**EXERCISE:**
Could you copy every record below exactly as it stands?

··········

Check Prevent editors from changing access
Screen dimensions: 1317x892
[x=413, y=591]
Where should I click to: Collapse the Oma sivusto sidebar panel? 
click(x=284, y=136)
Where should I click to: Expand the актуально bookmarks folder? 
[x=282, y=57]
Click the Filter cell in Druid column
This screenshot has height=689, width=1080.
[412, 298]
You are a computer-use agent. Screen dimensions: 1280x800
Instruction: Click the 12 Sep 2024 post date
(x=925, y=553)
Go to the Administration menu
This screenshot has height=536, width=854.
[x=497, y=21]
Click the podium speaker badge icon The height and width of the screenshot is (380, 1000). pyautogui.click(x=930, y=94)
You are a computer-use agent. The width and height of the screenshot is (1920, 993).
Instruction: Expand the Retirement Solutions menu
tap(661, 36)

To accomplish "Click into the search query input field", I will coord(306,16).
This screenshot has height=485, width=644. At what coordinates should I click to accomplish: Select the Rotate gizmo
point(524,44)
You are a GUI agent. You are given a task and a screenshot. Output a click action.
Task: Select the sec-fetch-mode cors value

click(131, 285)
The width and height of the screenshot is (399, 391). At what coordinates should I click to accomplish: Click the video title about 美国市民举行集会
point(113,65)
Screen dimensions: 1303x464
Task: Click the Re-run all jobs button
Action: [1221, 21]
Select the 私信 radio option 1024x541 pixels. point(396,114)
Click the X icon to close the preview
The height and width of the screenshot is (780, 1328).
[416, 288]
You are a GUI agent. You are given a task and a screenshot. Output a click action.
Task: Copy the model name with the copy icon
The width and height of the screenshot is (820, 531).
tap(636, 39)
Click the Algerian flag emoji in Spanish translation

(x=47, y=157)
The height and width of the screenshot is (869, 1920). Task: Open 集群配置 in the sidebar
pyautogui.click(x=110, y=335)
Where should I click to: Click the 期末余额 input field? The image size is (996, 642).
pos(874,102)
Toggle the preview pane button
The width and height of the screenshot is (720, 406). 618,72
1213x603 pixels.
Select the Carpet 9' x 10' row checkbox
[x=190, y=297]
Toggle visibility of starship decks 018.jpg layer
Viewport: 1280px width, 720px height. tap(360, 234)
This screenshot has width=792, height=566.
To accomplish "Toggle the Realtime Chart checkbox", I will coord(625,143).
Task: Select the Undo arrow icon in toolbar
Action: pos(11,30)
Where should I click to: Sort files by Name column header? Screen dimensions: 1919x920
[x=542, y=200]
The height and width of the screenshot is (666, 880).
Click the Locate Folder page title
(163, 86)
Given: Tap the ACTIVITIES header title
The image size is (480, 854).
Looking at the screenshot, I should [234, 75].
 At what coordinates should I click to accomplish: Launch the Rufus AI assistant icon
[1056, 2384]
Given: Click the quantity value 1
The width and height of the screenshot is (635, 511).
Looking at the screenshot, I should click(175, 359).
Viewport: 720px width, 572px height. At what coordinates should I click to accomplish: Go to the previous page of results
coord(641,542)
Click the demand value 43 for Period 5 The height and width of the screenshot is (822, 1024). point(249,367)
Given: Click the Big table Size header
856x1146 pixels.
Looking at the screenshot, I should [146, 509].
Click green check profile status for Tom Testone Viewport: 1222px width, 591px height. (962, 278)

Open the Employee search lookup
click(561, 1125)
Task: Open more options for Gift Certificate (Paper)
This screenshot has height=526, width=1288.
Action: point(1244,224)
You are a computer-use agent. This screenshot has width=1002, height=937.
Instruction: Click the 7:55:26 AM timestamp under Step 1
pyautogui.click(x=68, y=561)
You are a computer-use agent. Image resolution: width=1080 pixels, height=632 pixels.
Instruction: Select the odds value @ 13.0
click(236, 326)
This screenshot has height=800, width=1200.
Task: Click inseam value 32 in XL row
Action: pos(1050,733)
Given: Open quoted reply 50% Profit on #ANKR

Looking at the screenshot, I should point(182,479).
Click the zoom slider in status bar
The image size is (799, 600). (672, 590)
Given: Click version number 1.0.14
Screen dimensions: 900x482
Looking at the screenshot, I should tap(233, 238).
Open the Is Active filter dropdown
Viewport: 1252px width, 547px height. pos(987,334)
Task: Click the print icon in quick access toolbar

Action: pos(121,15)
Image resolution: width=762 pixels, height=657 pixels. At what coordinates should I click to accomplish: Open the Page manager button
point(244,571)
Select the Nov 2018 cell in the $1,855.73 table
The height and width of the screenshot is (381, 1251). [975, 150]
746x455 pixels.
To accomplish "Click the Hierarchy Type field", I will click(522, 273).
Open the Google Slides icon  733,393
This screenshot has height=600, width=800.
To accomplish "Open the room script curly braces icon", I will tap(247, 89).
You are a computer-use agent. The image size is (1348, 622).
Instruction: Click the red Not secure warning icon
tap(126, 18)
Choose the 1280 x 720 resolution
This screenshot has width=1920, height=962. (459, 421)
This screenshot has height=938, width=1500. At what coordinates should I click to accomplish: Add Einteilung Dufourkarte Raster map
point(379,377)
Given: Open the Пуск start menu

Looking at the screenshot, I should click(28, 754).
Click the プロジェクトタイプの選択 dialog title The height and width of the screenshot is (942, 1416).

··········

**EXERCISE RESPONSE:**
Check Prevent editors from changing access
Screen dimensions: 1317x892
[x=413, y=591]
Where should I click to: Collapse the Oma sivusto sidebar panel? 
click(x=284, y=136)
Where should I click to: Expand the актуально bookmarks folder? 
[x=282, y=57]
Click the Filter cell in Druid column
This screenshot has height=689, width=1080.
[412, 298]
You are a computer-use agent. Screen dimensions: 1280x800
Instruction: Click the 12 Sep 2024 post date
(x=925, y=553)
Go to the Administration menu
This screenshot has height=536, width=854.
[x=497, y=21]
Click the podium speaker badge icon The height and width of the screenshot is (380, 1000). pyautogui.click(x=930, y=94)
You are a computer-use agent. The width and height of the screenshot is (1920, 993).
Instruction: Expand the Retirement Solutions menu
tap(661, 36)

To accomplish "Click into the search query input field", I will coord(306,16).
This screenshot has height=485, width=644. At what coordinates should I click to accomplish: Select the Rotate gizmo
point(524,44)
You are a GUI agent. You are given a task and a screenshot. Output a click action.
Task: Select the sec-fetch-mode cors value

click(131, 285)
The width and height of the screenshot is (399, 391). At what coordinates should I click to accomplish: Click the video title about 美国市民举行集会
point(113,65)
Screen dimensions: 1303x464
Task: Click the Re-run all jobs button
Action: [1221, 21]
Select the 私信 radio option 1024x541 pixels. point(396,114)
Click the X icon to close the preview
The height and width of the screenshot is (780, 1328).
[416, 288]
You are a GUI agent. You are given a task and a screenshot. Output a click action.
Task: Copy the model name with the copy icon
The width and height of the screenshot is (820, 531).
tap(636, 39)
Click the Algerian flag emoji in Spanish translation

(x=47, y=157)
The height and width of the screenshot is (869, 1920). Task: Open 集群配置 in the sidebar
pyautogui.click(x=110, y=335)
Where should I click to: Click the 期末余额 input field? The image size is (996, 642).
pos(874,102)
Toggle the preview pane button
The width and height of the screenshot is (720, 406). 618,72
1213x603 pixels.
Select the Carpet 9' x 10' row checkbox
[x=190, y=297]
Toggle visibility of starship decks 018.jpg layer
Viewport: 1280px width, 720px height. tap(360, 234)
This screenshot has width=792, height=566.
To accomplish "Toggle the Realtime Chart checkbox", I will coord(625,143).
Task: Select the Undo arrow icon in toolbar
Action: pos(11,30)
Where should I click to: Sort files by Name column header? Screen dimensions: 1919x920
[x=542, y=200]
The height and width of the screenshot is (666, 880).
Click the Locate Folder page title
(163, 86)
Given: Tap the ACTIVITIES header title
The image size is (480, 854).
Looking at the screenshot, I should [234, 75].
 At what coordinates should I click to accomplish: Launch the Rufus AI assistant icon
[1056, 2384]
Given: Click the quantity value 1
The width and height of the screenshot is (635, 511).
Looking at the screenshot, I should click(175, 359).
Viewport: 720px width, 572px height. At what coordinates should I click to accomplish: Go to the previous page of results
coord(641,542)
Click the demand value 43 for Period 5 The height and width of the screenshot is (822, 1024). point(249,367)
Given: Click the Big table Size header
856x1146 pixels.
Looking at the screenshot, I should [146, 509].
Click green check profile status for Tom Testone Viewport: 1222px width, 591px height. (962, 278)

Open the Employee search lookup
click(561, 1125)
Task: Open more options for Gift Certificate (Paper)
This screenshot has height=526, width=1288.
Action: point(1244,224)
You are a computer-use agent. This screenshot has width=1002, height=937.
Instruction: Click the 7:55:26 AM timestamp under Step 1
pyautogui.click(x=68, y=561)
You are a computer-use agent. Image resolution: width=1080 pixels, height=632 pixels.
Instruction: Select the odds value @ 13.0
click(236, 326)
This screenshot has height=800, width=1200.
Task: Click inseam value 32 in XL row
Action: pos(1050,733)
Given: Open quoted reply 50% Profit on #ANKR

Looking at the screenshot, I should point(182,479).
Click the zoom slider in status bar
The image size is (799, 600). (672, 590)
Given: Click version number 1.0.14
Screen dimensions: 900x482
Looking at the screenshot, I should tap(233, 238).
Open the Is Active filter dropdown
Viewport: 1252px width, 547px height. pos(987,334)
Task: Click the print icon in quick access toolbar

Action: pos(121,15)
Image resolution: width=762 pixels, height=657 pixels. At what coordinates should I click to accomplish: Open the Page manager button
point(244,571)
Select the Nov 2018 cell in the $1,855.73 table
The height and width of the screenshot is (381, 1251). [975, 150]
746x455 pixels.
To accomplish "Click the Hierarchy Type field", I will click(522, 273).
Open the Google Slides icon  733,393
This screenshot has height=600, width=800.
To accomplish "Open the room script curly braces icon", I will tap(247, 89).
You are a computer-use agent. The image size is (1348, 622).
Instruction: Click the red Not secure warning icon
tap(126, 18)
Choose the 1280 x 720 resolution
This screenshot has width=1920, height=962. (459, 421)
This screenshot has height=938, width=1500. At what coordinates should I click to accomplish: Add Einteilung Dufourkarte Raster map
point(379,377)
Given: Open the Пуск start menu

Looking at the screenshot, I should click(28, 754).
Click the プロジェクトタイプの選択 dialog title The height and width of the screenshot is (942, 1416).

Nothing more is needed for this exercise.